As columnist Terry Golway wrote in the New York Observer: "It is surely time to ask why people like Bernie Kerik have become rich playing the role of symbolic heroes of 9/11 when there are real heroes who are still fighting fires and patrolling the streets."

During the second World War, US president Franklin D. Roosevelt started his last term with a low-key inauguration ceremony marked by a 559-word speech and a luncheon of cold chicken salad. But the second-term inauguration next month for President Bush, who campaigned as a war-time president, will be the most lavish in history, costing some $40 million.

To pay for it the Republican Party is offering access for cash. For $10,000 a donor gets two tickets to a VIP reception with Republican House leaders and an inaugural ball.
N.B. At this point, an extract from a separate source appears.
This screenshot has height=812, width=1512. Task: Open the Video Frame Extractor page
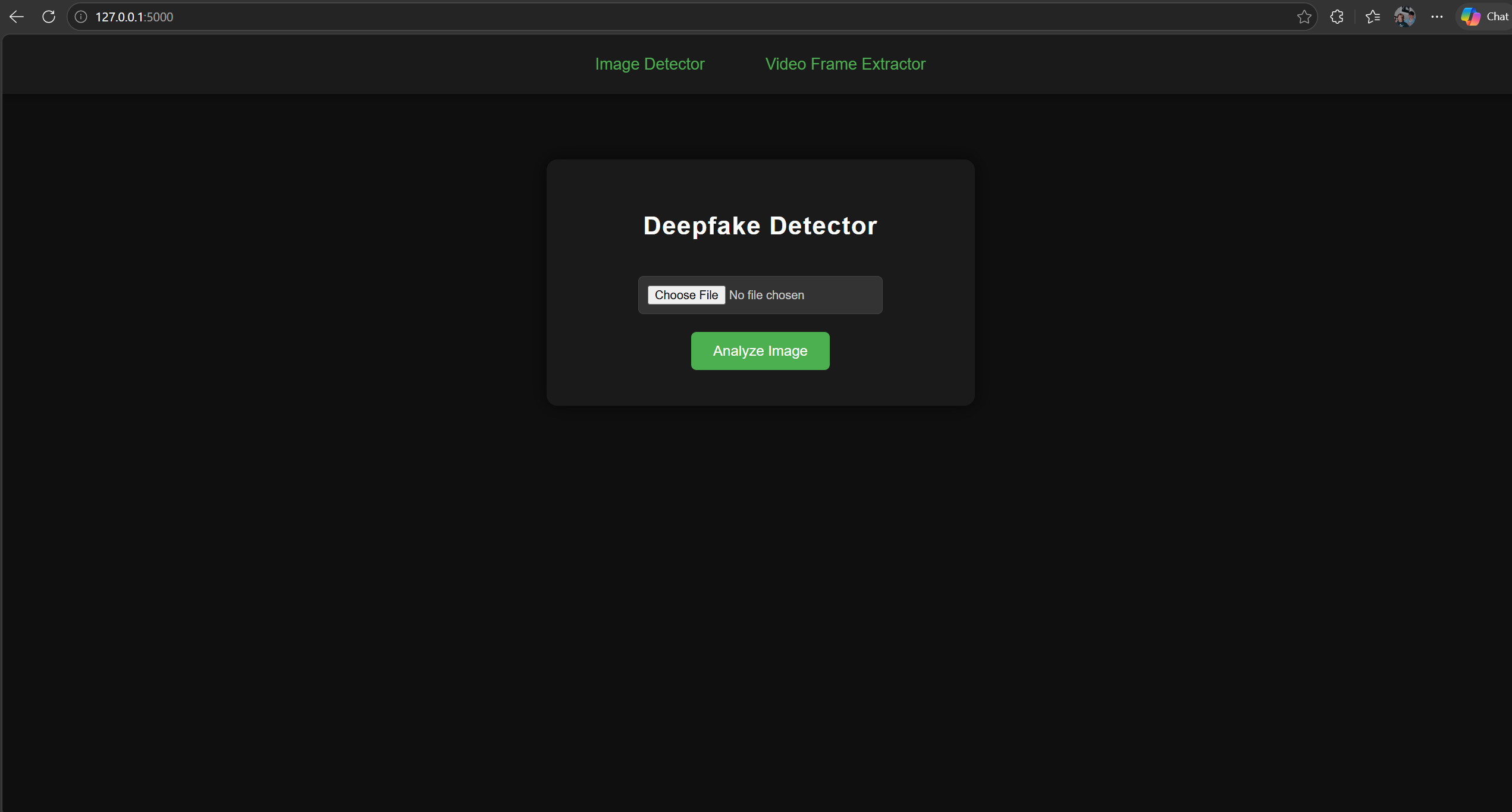845,64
Individuals who give $25,000 will get two tickets to a luncheon with Republican senators and to the swearing-in ceremony. Those who give $100,000 or more to the inaugural committee will have access to the inauguration, all nine black-tie balls, and candlelit dinners with the First Couple. The event will have a nation-at-war theme, with a commander-in-chief's ball to which 2,000 service families will be invited. Anti-war protests are also expected at the January 20th ceremony, with a website called www.turnyourbackonbush.org urging demonstrators to turn up and turn their back as the President's motorcade passes.
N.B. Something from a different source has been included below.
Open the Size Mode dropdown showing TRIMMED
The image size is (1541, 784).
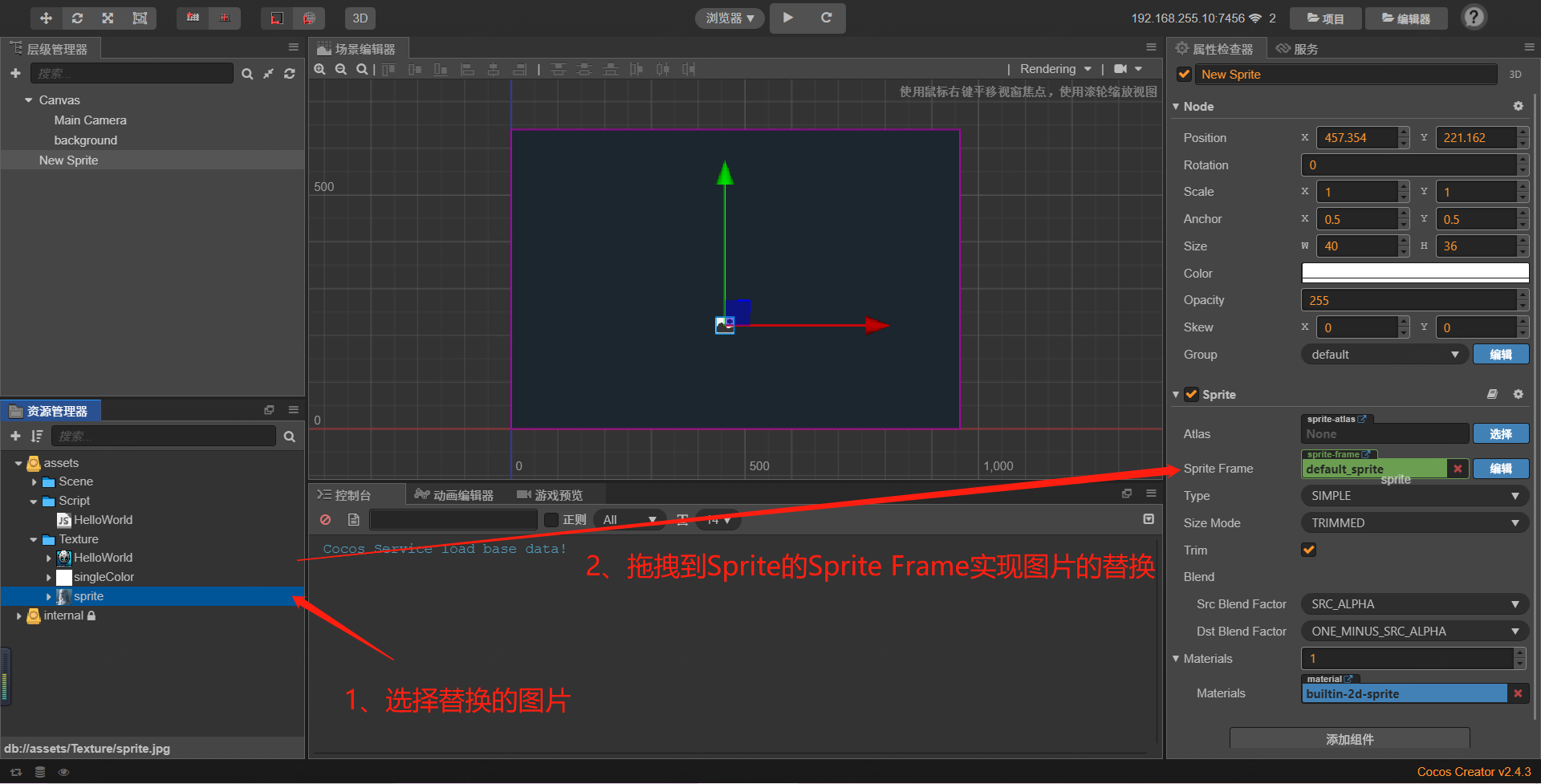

Donald Rumsfeld has become a divisive figure, not just in partisan politics but in the ranks of conservatives.

His critics on the issue of insufficient troop levels and armour in Iraq now include Republican Senators John McCain, Chuck Hagel, Trent Lott and Susan Collins.

The controversy was ignited over Rumsfeld's comment to a worried US soldier: "You go to war with the army you have, not the army you might want or wish to have at a later time."

This week William Kristol, editor of the conservative Weekly Standard and a leading neo-conservative, accused Rumsfeld of passing the buck, and called for his resignation. But support for the 72-year-old Defence Secretary has come from an unlikely alliance of President Bush, who believes he is doing "a great job", and influential radio talk show host Rush Limbaugh, who accuses the "McCain-Hagel caucus" of discrediting the war effort by attacking an innovative Pentagon leader.

"What in the world do we want to join the other side for and say get rid of Rumsfeld?" he asked his listeners.

Rocco Buttiglione, the Italian politician whose name was withdrawn as Italy's EU commissioner after he called homosexuality a sin, was in Washington this week to receive the "Faith and Freedom" award from the Acton Institute for the Study of Religion and Liberty. Buttiglione has admirers in the White House but approaches for a meeting were rebuffed, leading Father Robert A. Sirico, president of the Acton Institute, to tell officials that their decision was "morally revolting".

The White House snub is, however, being taken by European diplomats as a sign that Mr Bush is serious in wanting to improve relations with the EU on his visit in February.